**Material provided:**
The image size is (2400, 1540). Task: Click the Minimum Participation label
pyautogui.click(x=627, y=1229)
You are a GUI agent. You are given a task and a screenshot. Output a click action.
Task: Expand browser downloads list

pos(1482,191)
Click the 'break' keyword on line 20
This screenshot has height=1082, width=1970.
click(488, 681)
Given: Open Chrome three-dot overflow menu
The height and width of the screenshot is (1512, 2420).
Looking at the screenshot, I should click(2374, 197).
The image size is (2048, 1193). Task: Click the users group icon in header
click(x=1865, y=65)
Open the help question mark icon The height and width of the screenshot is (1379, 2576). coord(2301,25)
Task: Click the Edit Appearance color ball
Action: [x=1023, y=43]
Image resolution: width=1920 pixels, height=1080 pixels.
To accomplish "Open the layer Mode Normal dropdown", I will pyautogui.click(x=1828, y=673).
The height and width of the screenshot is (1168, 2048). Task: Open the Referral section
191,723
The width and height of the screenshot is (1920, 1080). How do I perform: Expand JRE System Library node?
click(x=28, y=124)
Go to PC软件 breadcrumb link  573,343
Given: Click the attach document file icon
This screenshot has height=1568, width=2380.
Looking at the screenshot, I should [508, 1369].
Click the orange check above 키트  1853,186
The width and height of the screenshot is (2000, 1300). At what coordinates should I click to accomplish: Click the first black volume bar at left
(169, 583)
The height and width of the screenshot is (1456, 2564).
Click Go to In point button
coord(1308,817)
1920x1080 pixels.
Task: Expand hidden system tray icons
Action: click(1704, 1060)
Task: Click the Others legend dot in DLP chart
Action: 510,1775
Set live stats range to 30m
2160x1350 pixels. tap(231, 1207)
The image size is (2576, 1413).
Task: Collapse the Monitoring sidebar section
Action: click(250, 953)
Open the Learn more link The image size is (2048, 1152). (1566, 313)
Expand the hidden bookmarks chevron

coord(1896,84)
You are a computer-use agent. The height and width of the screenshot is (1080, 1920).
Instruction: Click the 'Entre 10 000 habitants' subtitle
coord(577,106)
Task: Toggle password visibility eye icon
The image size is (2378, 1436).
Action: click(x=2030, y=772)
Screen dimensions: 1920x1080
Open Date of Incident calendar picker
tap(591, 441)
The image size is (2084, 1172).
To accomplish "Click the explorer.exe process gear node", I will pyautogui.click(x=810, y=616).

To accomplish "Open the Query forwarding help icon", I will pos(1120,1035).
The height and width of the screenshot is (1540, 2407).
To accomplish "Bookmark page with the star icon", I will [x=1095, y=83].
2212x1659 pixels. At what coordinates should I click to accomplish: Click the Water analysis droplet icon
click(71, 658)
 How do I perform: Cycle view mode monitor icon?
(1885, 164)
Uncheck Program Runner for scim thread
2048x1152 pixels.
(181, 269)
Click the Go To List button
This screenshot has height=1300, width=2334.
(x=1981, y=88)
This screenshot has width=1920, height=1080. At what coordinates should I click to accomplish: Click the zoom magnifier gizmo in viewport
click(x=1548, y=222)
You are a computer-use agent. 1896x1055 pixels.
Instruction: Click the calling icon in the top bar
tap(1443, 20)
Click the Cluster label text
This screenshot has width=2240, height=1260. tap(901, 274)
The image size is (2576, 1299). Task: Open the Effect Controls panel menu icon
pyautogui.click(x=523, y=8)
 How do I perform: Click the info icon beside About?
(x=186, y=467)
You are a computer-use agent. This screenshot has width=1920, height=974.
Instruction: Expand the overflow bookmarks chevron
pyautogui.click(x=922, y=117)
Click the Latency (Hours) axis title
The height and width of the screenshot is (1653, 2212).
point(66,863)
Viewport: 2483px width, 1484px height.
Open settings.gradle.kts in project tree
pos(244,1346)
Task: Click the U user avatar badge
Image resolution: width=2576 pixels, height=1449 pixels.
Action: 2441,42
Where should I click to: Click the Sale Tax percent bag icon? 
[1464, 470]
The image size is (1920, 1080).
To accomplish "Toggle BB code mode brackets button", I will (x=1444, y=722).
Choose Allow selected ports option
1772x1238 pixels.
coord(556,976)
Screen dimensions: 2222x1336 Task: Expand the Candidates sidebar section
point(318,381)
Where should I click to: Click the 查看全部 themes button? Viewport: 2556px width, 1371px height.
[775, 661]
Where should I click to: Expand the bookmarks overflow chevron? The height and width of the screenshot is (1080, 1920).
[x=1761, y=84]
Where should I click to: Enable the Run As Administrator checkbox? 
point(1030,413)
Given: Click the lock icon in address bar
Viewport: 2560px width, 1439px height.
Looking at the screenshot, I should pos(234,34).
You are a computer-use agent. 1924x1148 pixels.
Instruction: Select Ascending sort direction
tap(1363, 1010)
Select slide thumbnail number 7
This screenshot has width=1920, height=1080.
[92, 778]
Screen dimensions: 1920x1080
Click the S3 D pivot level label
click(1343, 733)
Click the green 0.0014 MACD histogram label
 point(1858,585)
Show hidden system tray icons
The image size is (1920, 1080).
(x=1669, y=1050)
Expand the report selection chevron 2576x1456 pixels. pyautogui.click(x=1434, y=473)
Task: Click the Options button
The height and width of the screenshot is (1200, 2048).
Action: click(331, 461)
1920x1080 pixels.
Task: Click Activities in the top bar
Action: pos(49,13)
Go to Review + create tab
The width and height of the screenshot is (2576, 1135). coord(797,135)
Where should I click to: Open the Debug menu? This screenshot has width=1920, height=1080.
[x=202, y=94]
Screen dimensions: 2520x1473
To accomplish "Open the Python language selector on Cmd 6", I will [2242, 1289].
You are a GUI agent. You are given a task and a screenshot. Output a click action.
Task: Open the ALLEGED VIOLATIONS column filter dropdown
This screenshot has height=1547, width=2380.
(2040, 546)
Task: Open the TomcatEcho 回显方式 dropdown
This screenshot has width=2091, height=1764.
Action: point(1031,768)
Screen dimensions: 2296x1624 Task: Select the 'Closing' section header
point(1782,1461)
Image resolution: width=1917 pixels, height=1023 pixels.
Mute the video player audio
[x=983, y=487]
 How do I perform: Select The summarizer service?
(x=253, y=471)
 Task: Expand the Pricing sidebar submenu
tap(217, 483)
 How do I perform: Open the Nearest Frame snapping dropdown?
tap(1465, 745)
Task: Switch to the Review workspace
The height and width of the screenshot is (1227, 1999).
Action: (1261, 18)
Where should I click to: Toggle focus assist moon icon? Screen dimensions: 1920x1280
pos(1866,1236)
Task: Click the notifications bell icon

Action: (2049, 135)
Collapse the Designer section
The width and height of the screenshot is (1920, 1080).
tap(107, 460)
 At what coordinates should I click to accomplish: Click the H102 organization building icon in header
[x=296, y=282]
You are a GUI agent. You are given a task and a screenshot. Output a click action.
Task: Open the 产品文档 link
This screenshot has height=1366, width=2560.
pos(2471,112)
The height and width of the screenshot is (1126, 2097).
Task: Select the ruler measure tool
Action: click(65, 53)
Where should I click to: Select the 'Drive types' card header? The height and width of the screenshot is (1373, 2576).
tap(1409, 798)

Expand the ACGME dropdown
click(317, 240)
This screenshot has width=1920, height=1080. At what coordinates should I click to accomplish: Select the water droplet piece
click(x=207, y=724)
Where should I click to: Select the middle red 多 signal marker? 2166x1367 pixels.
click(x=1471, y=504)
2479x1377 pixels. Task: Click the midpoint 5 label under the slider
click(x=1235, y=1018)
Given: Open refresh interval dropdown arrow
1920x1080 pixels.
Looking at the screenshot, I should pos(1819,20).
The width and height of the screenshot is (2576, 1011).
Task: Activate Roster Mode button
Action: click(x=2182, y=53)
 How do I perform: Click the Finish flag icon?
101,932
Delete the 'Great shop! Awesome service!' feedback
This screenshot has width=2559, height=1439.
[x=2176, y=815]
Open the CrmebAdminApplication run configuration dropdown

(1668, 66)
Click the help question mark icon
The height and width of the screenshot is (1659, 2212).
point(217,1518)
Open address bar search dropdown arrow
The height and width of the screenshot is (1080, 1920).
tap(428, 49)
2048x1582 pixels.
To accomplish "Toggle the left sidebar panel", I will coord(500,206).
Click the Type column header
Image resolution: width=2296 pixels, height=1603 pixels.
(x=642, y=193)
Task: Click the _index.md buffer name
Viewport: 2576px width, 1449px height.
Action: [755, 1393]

**Problem:** For the listing above, give the number of lines that contain the string "arrow" and nothing else.

**Response to this exercise:** 2